O fato de ser um ser humano é infinitamente mais importante do que todas as singularidades que distinguem os seres humanos. A “virtude”, como diziam os antigos, define-se ao nível do “que depende de nós”. Em ambos os sexos representa-se o mesmo drama da carne e do espírito, da finalidade e da transcendência; ambos são corroídos pelo tempo, vigiados pela morte, têm uma mesma necessidade essencial do outro; podem tirar de sua liberdade a mesma glória; se soubessem apreciá-la não seriam mais tentados a disputar-se privilégios falazes; e a fraternidade poderiam então nascer entre ambos. (…)

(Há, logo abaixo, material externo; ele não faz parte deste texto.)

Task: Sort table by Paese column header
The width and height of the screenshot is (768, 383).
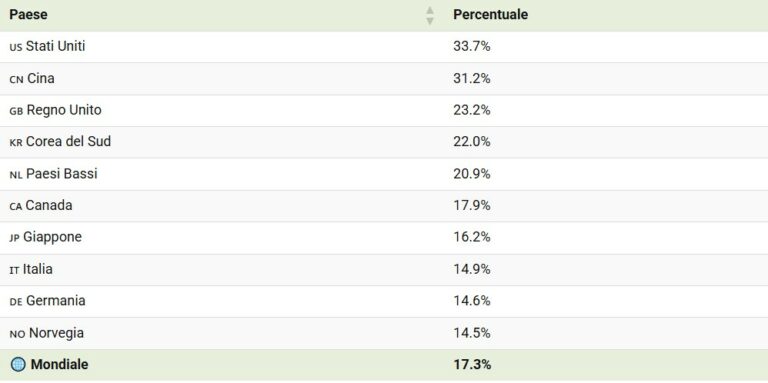Action: (28, 15)
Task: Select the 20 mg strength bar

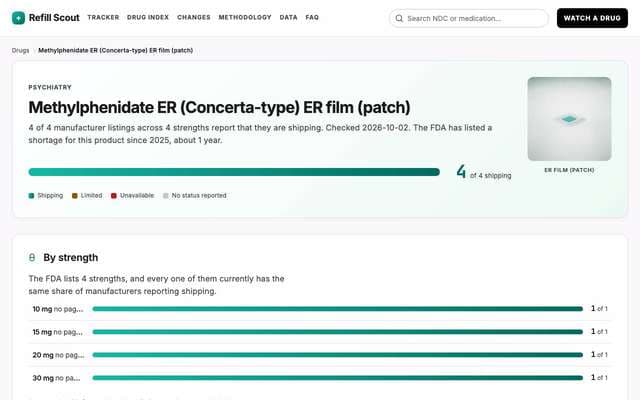Action: click(x=338, y=355)
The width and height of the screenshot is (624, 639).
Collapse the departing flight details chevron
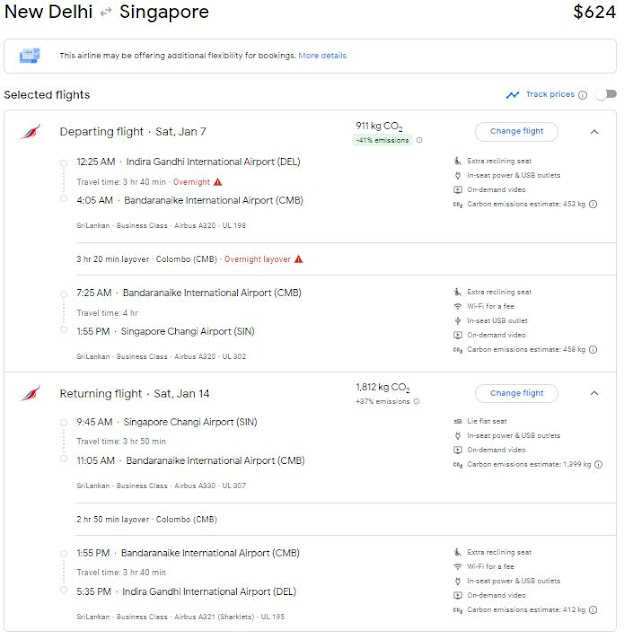tap(594, 132)
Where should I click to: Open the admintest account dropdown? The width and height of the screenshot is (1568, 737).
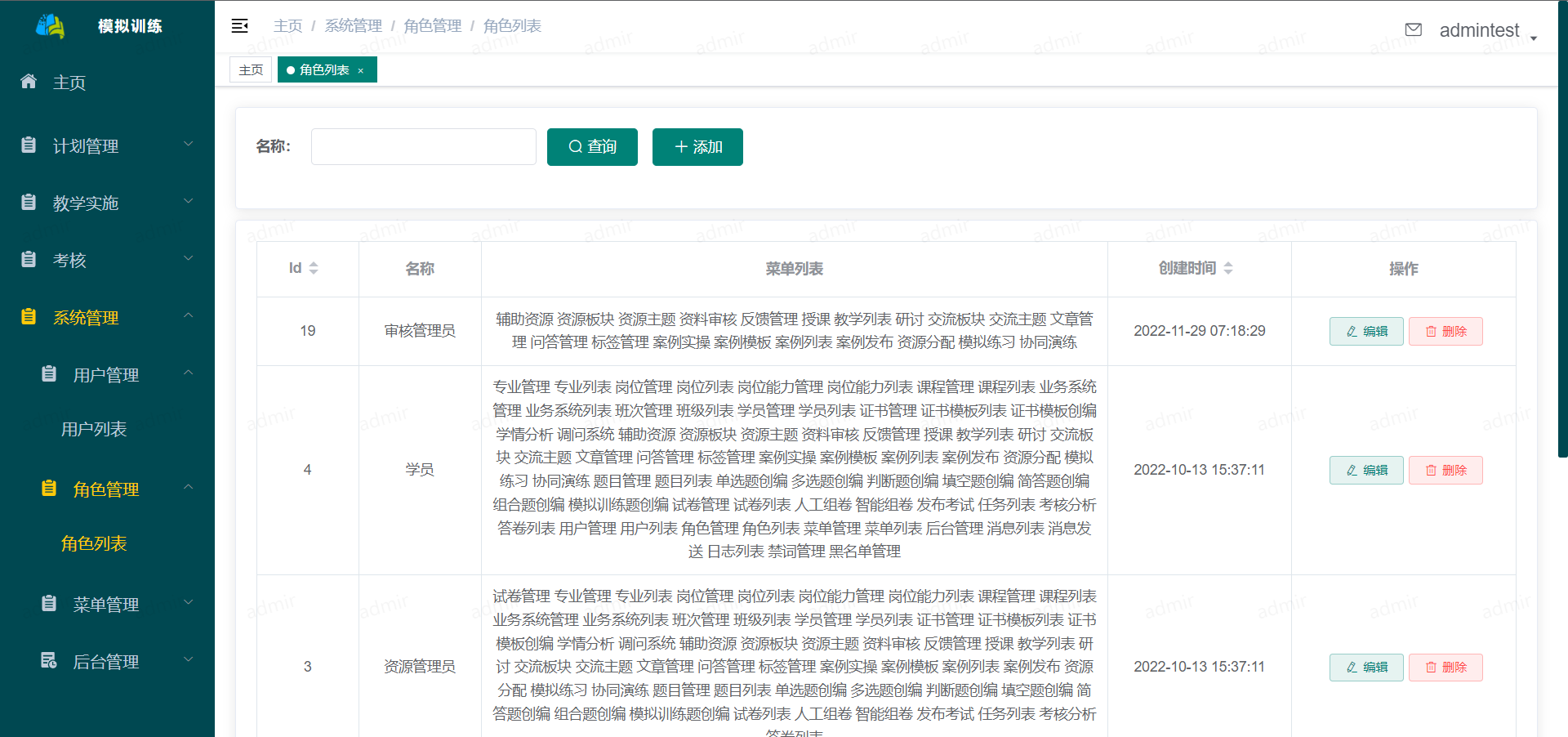pyautogui.click(x=1481, y=30)
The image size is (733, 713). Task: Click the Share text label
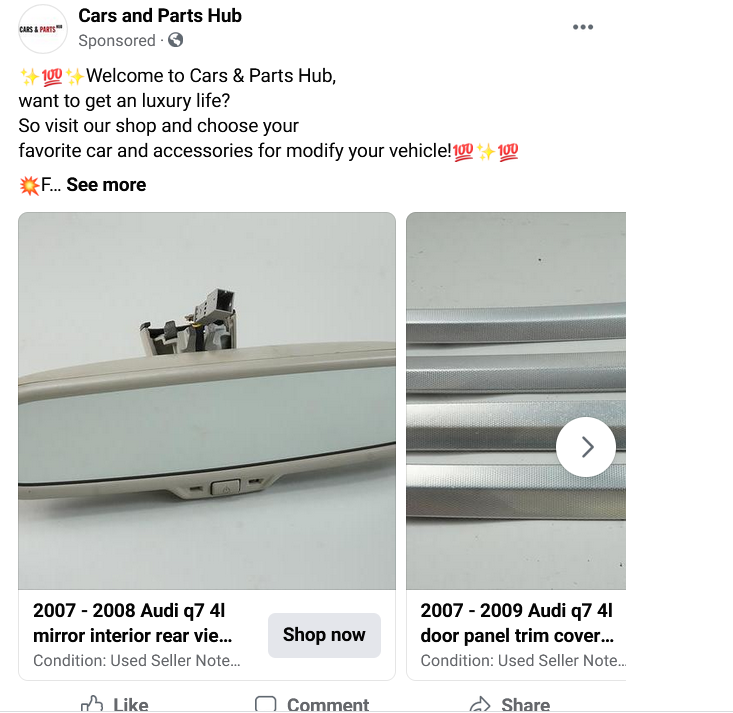tap(525, 705)
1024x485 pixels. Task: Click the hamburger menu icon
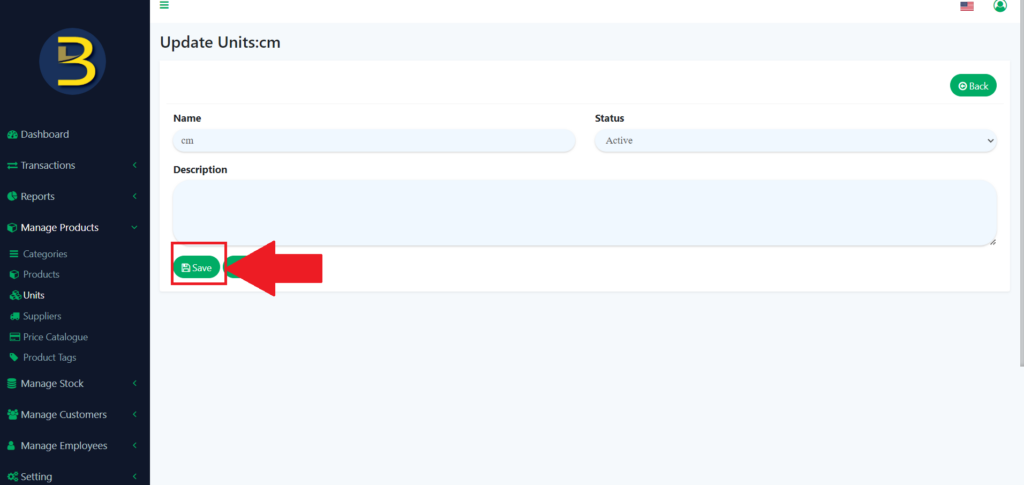[164, 6]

Em todo caso, objetarão alguns, se tal mundo é possível, não é desejável. Quando a mulher for “igual” ao homem, a vida perderá seu “sal pungente”. Este argumento não é tampouco novo: os que têm interesse em perpetuar o presente vertem sempre lágrimas sobre o mirífico passado que vai desaparecer sem conceder um sorriso ao jovem futuro. É verdade que, suprimindo os mercados de escravos, acabaram com as grandes plantações tão magnificamente ornadas de azaléas e camélias, arruinaram toda a civilização sulista [dos Estados Unidos]; as velhas rendas juntaram-se, no sótão, aos timbres tão puros dos castrados da Cistina e há um certo “encanto” feminino que ameaça, ele também, desfazer-se em pó. Convenho em que é ser um bárbaro não apreciar as flores raras, as rendas, a voz cristalina do eunuco e o encanto feminino. Quando se exibe, em todo o seu esplendor, a “mulher encantadora” é um objeto bem mais exaltante do que “as pinturas idiotas, ornatos de portas, cenários, telas de saltimbacos, tabuletas, iluminuras populares” que embeveciam Rimbaud; enfeitada com os mais modernos artifícios, trabalhada segundo as mais novas técnicas, ela chega do fundo dos séculos, de Tebas, de Minos, de Chichen Itza; e é também o totem plantado no coração do sertão africano; é um helicóptero e é um pássaro, e eis a maior maravilha: sob seus cabelos pintados o sussurro das folhagens faz-se pensamento e palavras escapam-lhe dos seios. Os homens estendem as mãos ávidas para o prodígio; mas logo que o pegam ele se dissipa; a esposa, a amante valem exatamente o que valem; seus seios também. Um milagre tão fugidio – e tão raro – merecerá que perpetuem uma situação nefasta para ambos os sexos? Pode-se apreciar a beleza das flores, o encanto das mulheres e apreciá-los pelo seu justo valor; se tais tesouros se pagam com sangue ou desgraça, cumpre saber sacrificá-los.
O fato é que esse sacrifício parece singularmente pesado para a maioria dos homens. Pondo-se a existir para si, a mulher abdicará a função de duplo e de mediadora que lhe outorga seu lugar privilegiado no universo masculino; para o homem solicitado pelo silêncio da natureza e a presença exigente de outras liberdades, um ser que seja a um tempo seu semelhante e uma coisa passiva apresenta-se como um grande tesouro.
Entre outras coisas, nada me parece mais contestável do que o slogan que vota o mundo novo à uniformidade, logo ao tédio. Não vejo ausência de tédio neste mundo, nem nunca vi que a liberdade criasse uniformidade. É quando for abolida a escravidão de uma metade da humanidade e todo o sistema de hipocrisia que implica, que o casal humano encontrará sua forma verdadeira.